** BEGIN MATERIAL SHOWN **

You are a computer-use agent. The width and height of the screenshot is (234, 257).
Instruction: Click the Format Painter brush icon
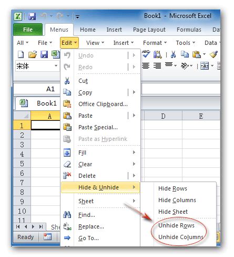[x=213, y=54]
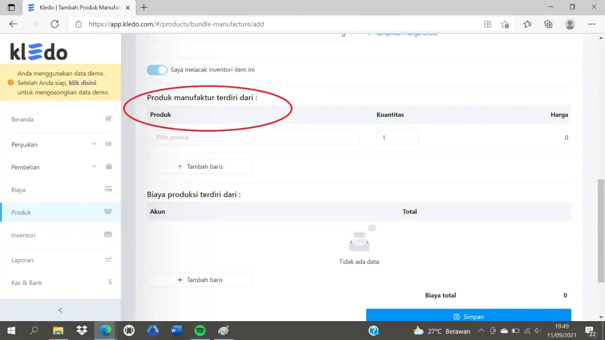Viewport: 605px width, 340px height.
Task: Click the Laporan chart icon
Action: [x=109, y=260]
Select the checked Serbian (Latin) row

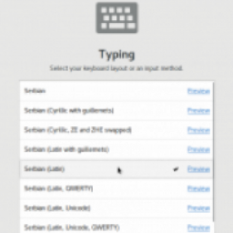coord(117,169)

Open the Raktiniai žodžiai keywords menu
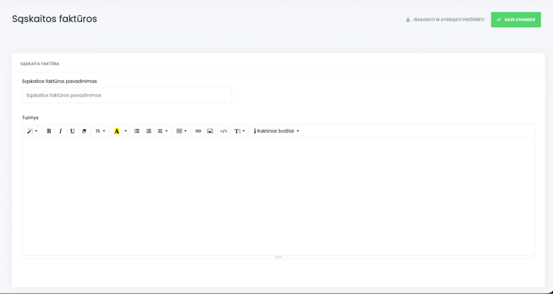tap(277, 131)
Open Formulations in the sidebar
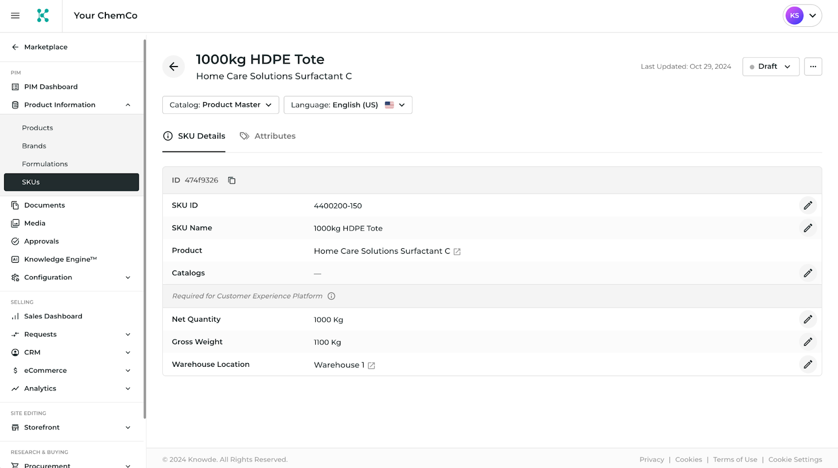838x468 pixels. (x=45, y=164)
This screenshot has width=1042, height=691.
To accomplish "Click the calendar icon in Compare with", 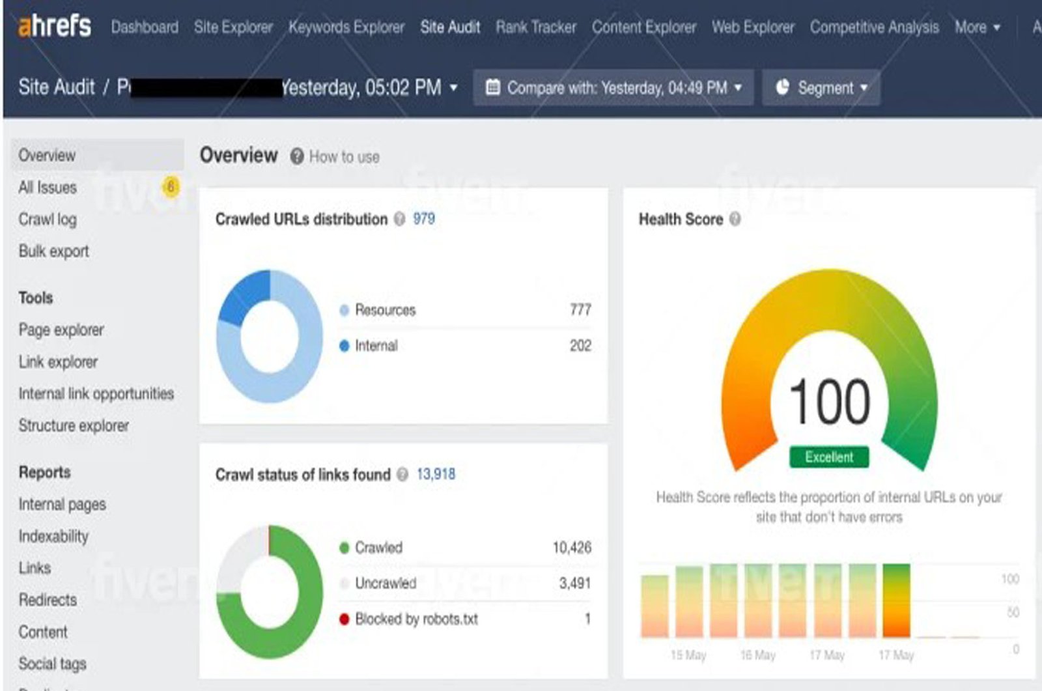I will tap(493, 87).
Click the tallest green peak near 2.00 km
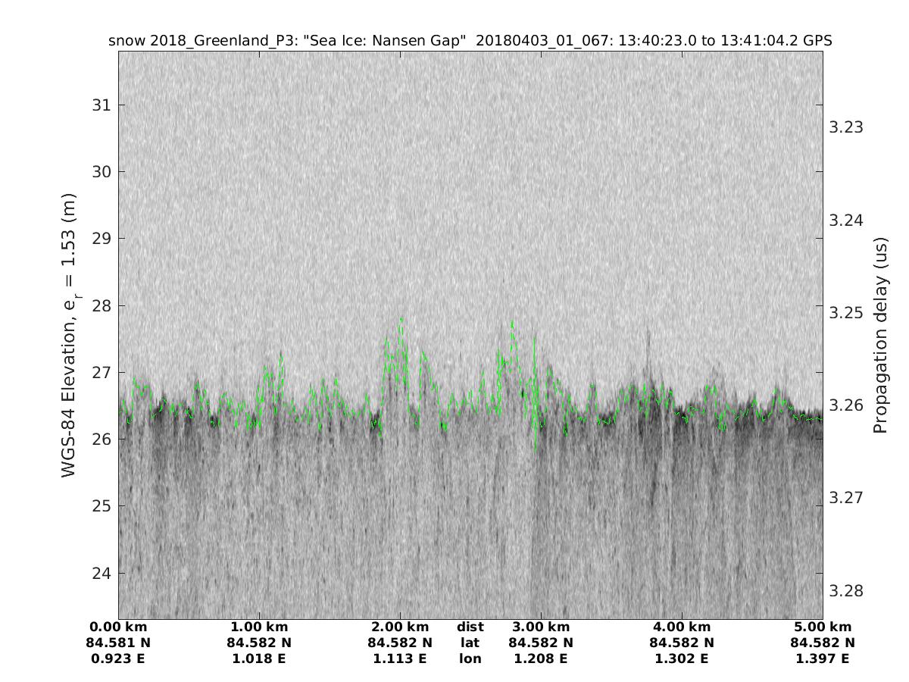The image size is (909, 682). (x=401, y=319)
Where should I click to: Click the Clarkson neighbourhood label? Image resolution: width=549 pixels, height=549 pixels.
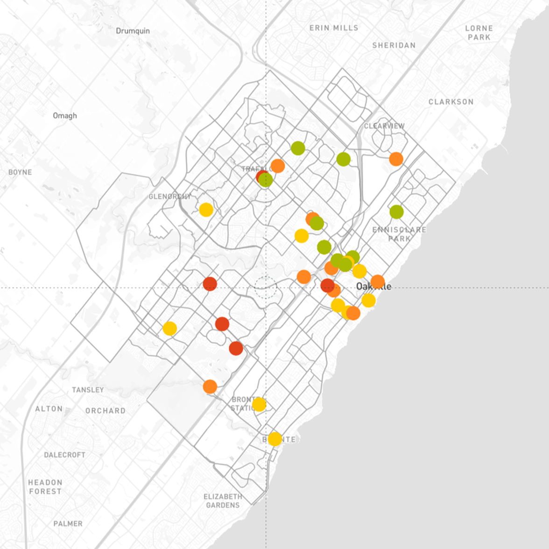point(450,102)
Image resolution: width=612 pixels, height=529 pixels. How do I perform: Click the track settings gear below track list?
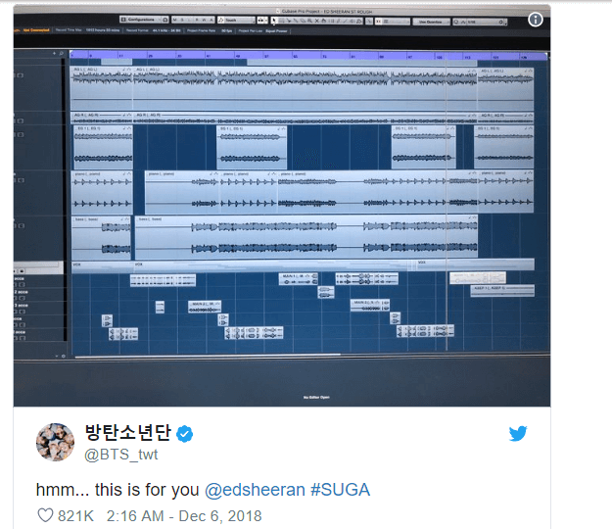pyautogui.click(x=64, y=356)
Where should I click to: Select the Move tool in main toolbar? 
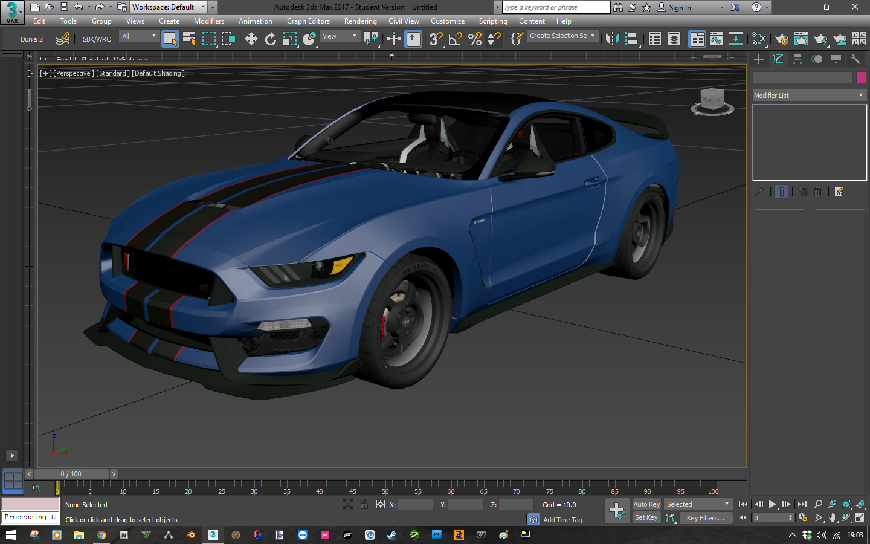click(251, 39)
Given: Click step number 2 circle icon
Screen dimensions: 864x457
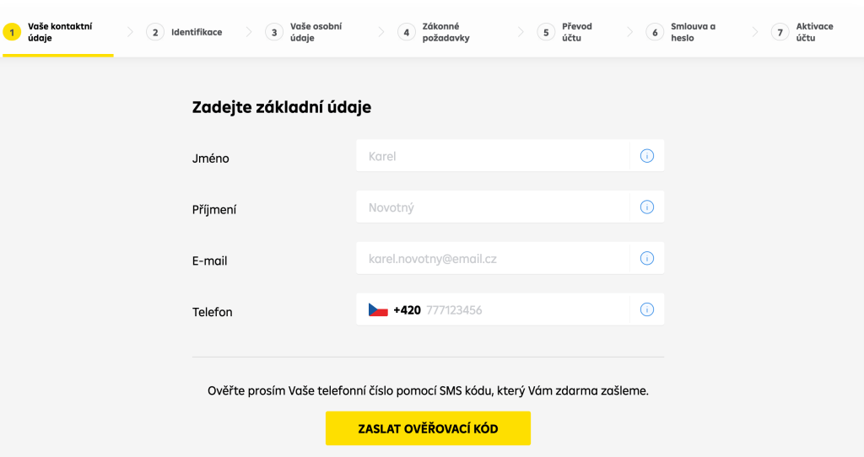Looking at the screenshot, I should [155, 33].
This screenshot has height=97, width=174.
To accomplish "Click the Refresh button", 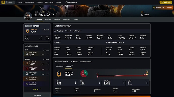I will pyautogui.click(x=169, y=8).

** END MATERIAL SHOWN **

• REQUIRED TASK
Gather every line of the data above that contains the string "Open". Case counts.

• EXERCISE RESPONSE
Open the Raktiniai žodžiai keywords menu
Open Formulations in the sidebar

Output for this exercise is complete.